Stories of Arda Home Page
About Us News Resources Login Become a member Help Search

Nothing In Haste  by Gwynnyd

Hot, dry air drifted through the open terrace door into Elrond’s study, baking the room in drowsy-afternoon, late-summer heat. The drone of bees in the flowers on the terrace provided a lulling counterpoint to the soft scratching of quill point on paper, as the Master of Rivendell noted the events of the last month.
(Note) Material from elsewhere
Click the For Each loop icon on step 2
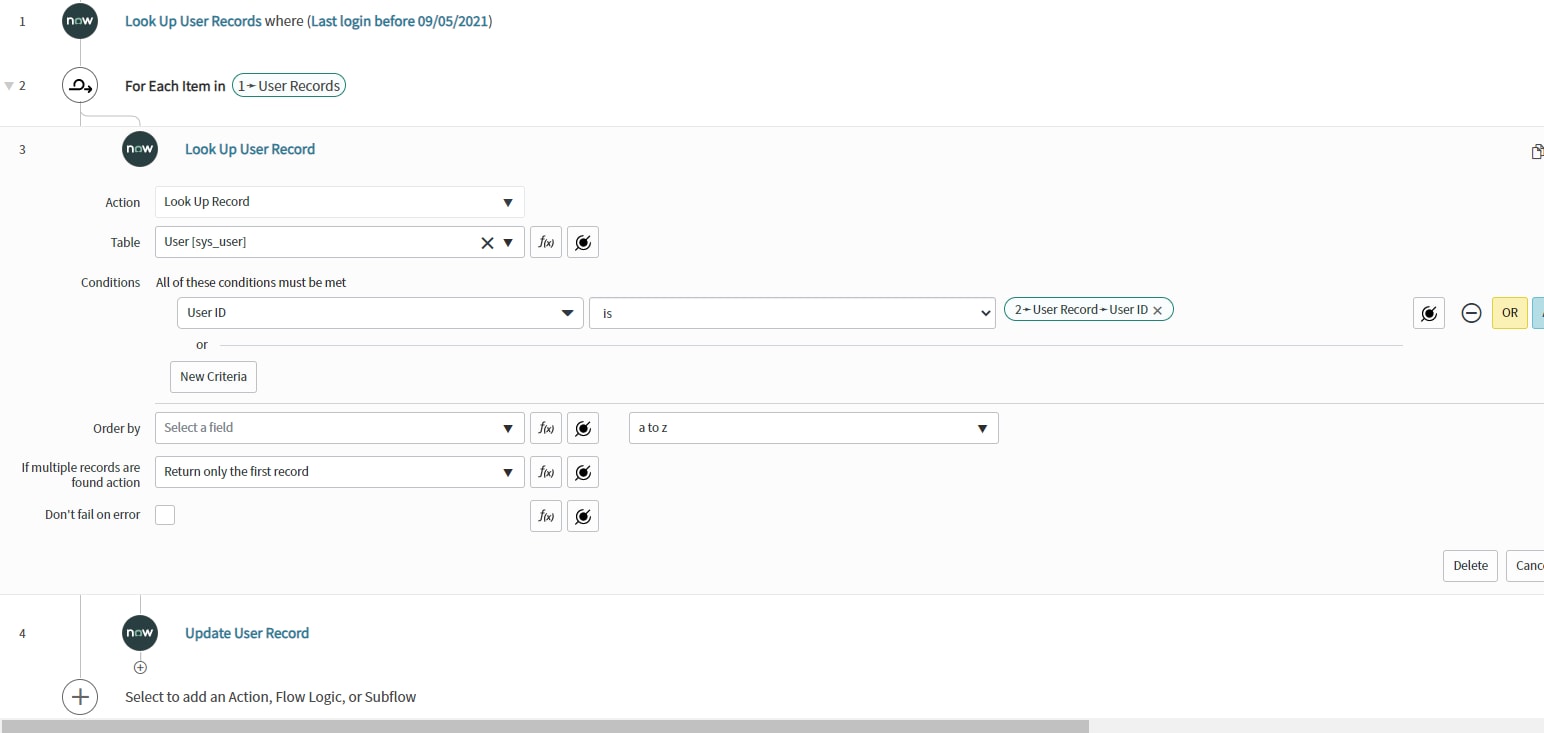 80,85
The record was not encouraging.

Though Elrond seldom left his haven, his sons roamed far and wide through the North. This protected place, the Last Homely House, was still a welcome stop on the Great East-West road for the few who dared the dangers of travel. News came to him, and he knew the Age was growing darker. Forty years ago when the dragon was destroyed and the Necromancer was driven from Dol Guldur, he had entertained a faint hope, but the foundations of Barad-dûr were deep. The reports spoke of the tower being rebuilt. Evil still lurked in Mirkwood and the mountains swarmed with orcs and other foul things.
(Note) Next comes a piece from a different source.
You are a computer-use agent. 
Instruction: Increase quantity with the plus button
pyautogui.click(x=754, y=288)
A stronger puff of breeze carried with it the perfume of honeysuckle that bloomed untimely on the terrace. Elrond’s pen faltered. The blue stone of the ring on his hand glittered. His hand rested only lightly on the paper yet the ring weighed heavily on his heart. He turned his head to better catch the scent, and the gold and white flowers that peeked through the twining foliage caught and held Elrond’s eye. An image of Celebrían appeared before him. He sighed wistfully. His thoughts ranged back through the years to the beginning of the Age when he had hoped evil was driven out of Middle-earth. His wife stood on the terrace, heavy with their sons, her laughing face buried in those flowering vines that still flourished there, sniffing their rich fragrance. Her pale gold hair had caught in the leaves and he had gone and gently freed her. Stroking the wayward strands back from her face, he was still amazed that this shining golden woman looked at him with love glowing in her deep, cornflower eyes. There was peace in the land and the cities of men grew and flourished. With this new Age, they could raise their children in joy, safe here in this timeless place that he kept secure.
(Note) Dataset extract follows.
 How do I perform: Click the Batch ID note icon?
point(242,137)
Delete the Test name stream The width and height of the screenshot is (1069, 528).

Blue glittered again at the edge of his vision and he felt the press of evil at the limits of his control. The image of Celebrían’s face before him paled, color draining from her cheeks, lids dark and shadowed over her sunken eyes, their sparkle faded. He had carried her onto the ship and tucked her securely into her bed, but no answering tug from the sea pulled at his heart. He had longed for Rivendell, even as the craft, eager to be gone, swayed on the small swell in the harbour. Their sons were not yet ready to make the final choice to stay or go; vengeance consumed them. As for Arwen, the thought that she would still be exposed to the perils of Middle-earth haunted Celebrían: they had urged their daughter to join her mother on the voyage west. Arwen had wavered and only at the last postponed her decision.

Promise me this parting will not be forever, Celebrían had begged him. Promise me we will all be together again.

I may not compel our children, but I will do what I can, he had tried to reassure her. She had turned her face away and he saw a slow tear roll down her cheek as the time came for them to part.

The light tickle of a bee walking a curious line on his finger brought his attention back to the present. Elrond gently waved it back towards the door. Turning back to his journal, he noticed that his pen had been poised in midair, the ink dried solid on its tip. He gave a slight shake of his head and chastised himself for wandering in memory as he set to the task of cleaning it.

The words were again flowing smoothly onto the paper when he heard the click of the door-latch. He frowned. That this time was sacrosanct was well known to the household. He did not like to be disturbed. The door slowly opened. A dark head, wound with braids and lightly powdered with road dust peeked around the door. Laughing, twilight eyes sparkled at him from an unexpected but familiar face.

“Father, may I interrupt?” his daughter asked as she came fully into the room.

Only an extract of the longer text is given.